Enhanced F-scale winds are derived from engineering guidelines but still are only judgmental estimates. Because: 
  • Nobody knows the «true» wind speeds at ground level in most tornadoes, and
  • The amount of wind needed to do similar-looking damage can vary greatly, even from block to block or building to building.
Damage rating is (at best) an exercise in educated guessing. Even experienced damage-survey meteorologists and wind engineers can and often do disagree among themselves on a tornado's strength.
Recent Violent Wisconsin Tornadoes 
Even though 80% of Wisconsin's tornadoes have been rated weak in intensity, Wisconsin has experienced 3 tornadoes with winds speeds in excess of 260 mph since 1950. One of these violent tornadoes occurred as recently as 1996, peaking in strength east of the village of Oakfield in Fond du Lac county. Violent tornadoes account for 70% of all tornado deaths in the U.S.
Tornado Safety
  • Preparation
    • Know the county you live in. The NWS issues Tornado Warnings that are polygon-based, and may include an entire county, or more likely portions of neighboring counties.
    • Stay abreast of the latest forecast via NOAA Weather Radio, commercial radio or TV. Keep a watchful eye on the sky, and consider postponing outdoor activities.

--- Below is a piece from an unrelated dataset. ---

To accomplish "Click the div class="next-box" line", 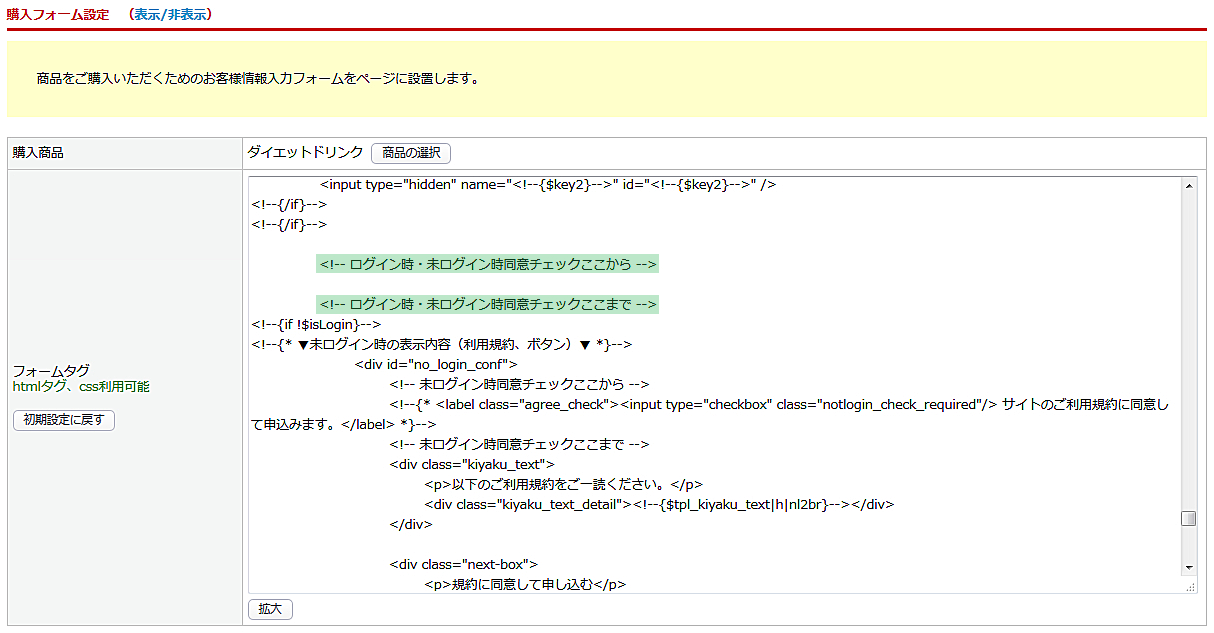I will click(464, 564).
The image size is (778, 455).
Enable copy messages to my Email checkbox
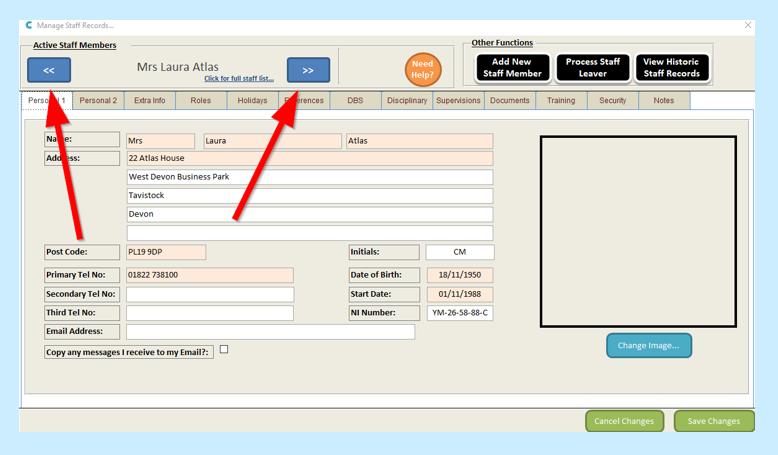click(x=224, y=350)
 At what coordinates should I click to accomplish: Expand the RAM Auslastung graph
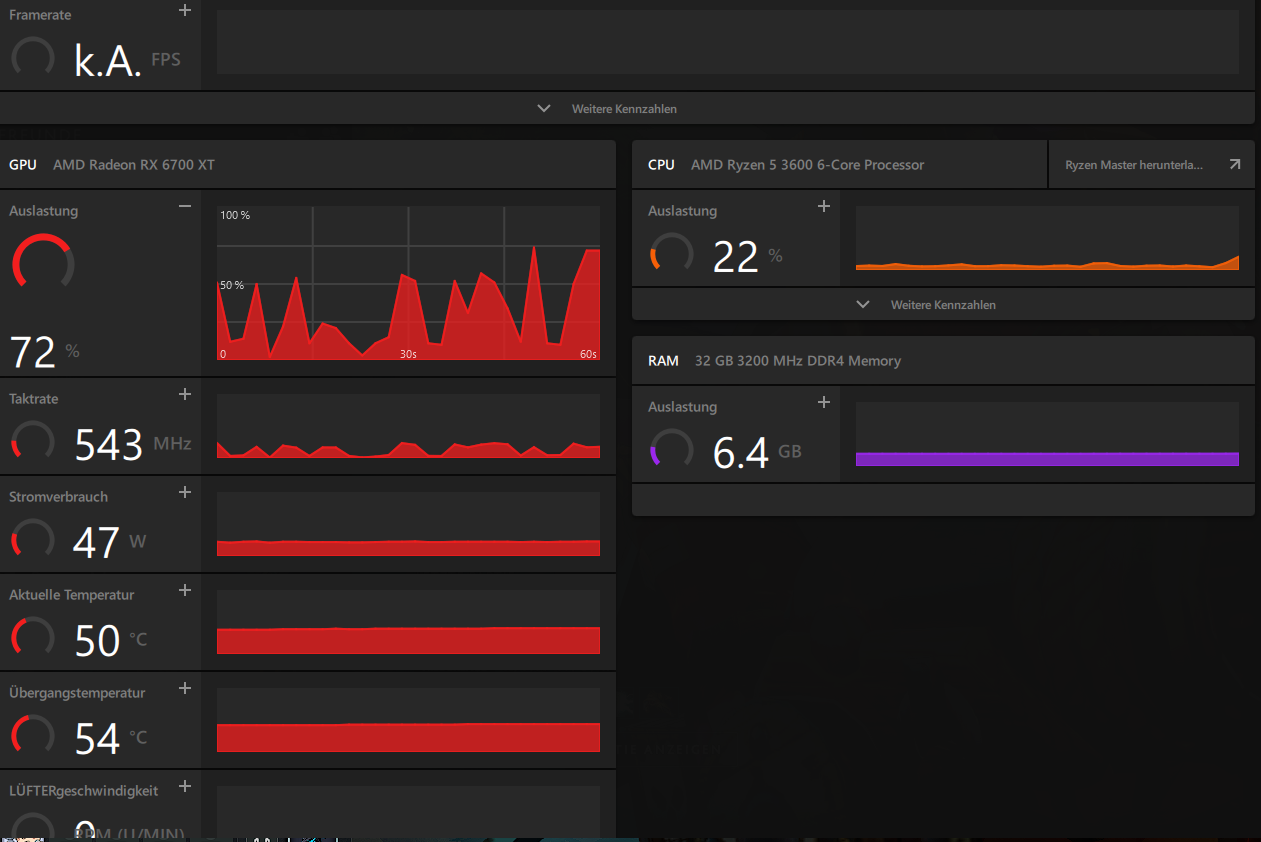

    • Know your communities warning system. Communities have different ways of warning residents about tornadoes, with many having sirens intended for only outdoor warning purposes.
    • Pick a safe room in your home where household members and pets may gather during a tornado. This should be a basement, storm cellar, or an interior room on the lowest floor with no windows.

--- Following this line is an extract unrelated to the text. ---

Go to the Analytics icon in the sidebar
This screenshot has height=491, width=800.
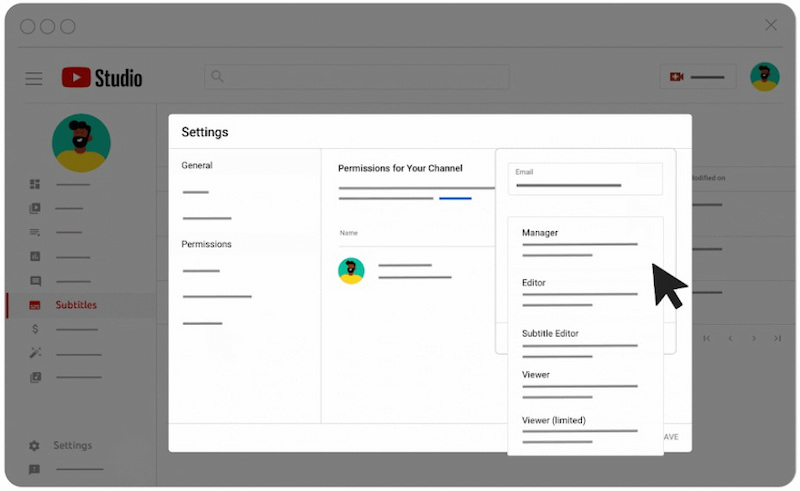pos(35,257)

    • Practice periodic tornado drills so that everyone knows what to do if a tornado is approaching.
    • Prepare for high winds by removing diseased and damaged limbs from trees.
    • Move or secure lawn furniture, trash cans, hanging plants or anything else that can be picked up by the wind and become a projectile.
    • Watch for tornado danger signs:
      • Dark, often greenish clouds/sky
      • Wall Cloud — an isolated lowering of the base of the thunderstorm
      • Debris cloud
      • Large hail
      • Funnel Cloud
      • Roaring Noise
      • Safest place to be is an underground shelter, basement or safe room. Cover your head with your arms, a mattress, or heavy blanket.
      • If no underground shelter is available, a small, windowless interior room or hallway on the lowest level of a sturdy building is the safest alternative.
      • Stay away from windows!
      • Get out of large auditoriums or large warehouses.
      • Mobile homes are not safe during tornadoes or severe winds (nearly 40 percent of all tornado-related deaths come from residents of mobile homes). Do not seek shelter in a hallway or bathroom of a mobile home. If you have access to a sturdy shelter or a vehicle, abandon your mobile home immediately.
      • If you are caught outdoors, seek shelter in a basement, shelter, or sturdy building. If you cannot quickly walk to a shelter:
        • Immediately get into a vehicle, buckle your seat belt and try to drive to the closest sturdy shelter.
        • If flying debris occurs while your are driving, pull over and park. Now you have the following options as a last resort:
          • Stay in the car with the seat belt on. Put your head down below the windows, covering with your hands or a blanket if possible.
          • If you can safely get noticeably lower than the level of the roadway, exit your car and lie in that area, covering your head with your hands.
          • Continue listening to local news or a NOAA Weather Radio for updated information.
          • Stay out of damaged buildings.
          • Watch out for fallen power lines or broken gas lines and report them to the utility company immediately.
          • Take pictures of damage, both of the building and its contents for insurance claims.
          • Clean up spilled medications, bleaches, gasoline and other flammable liquids that could become a fire hazard.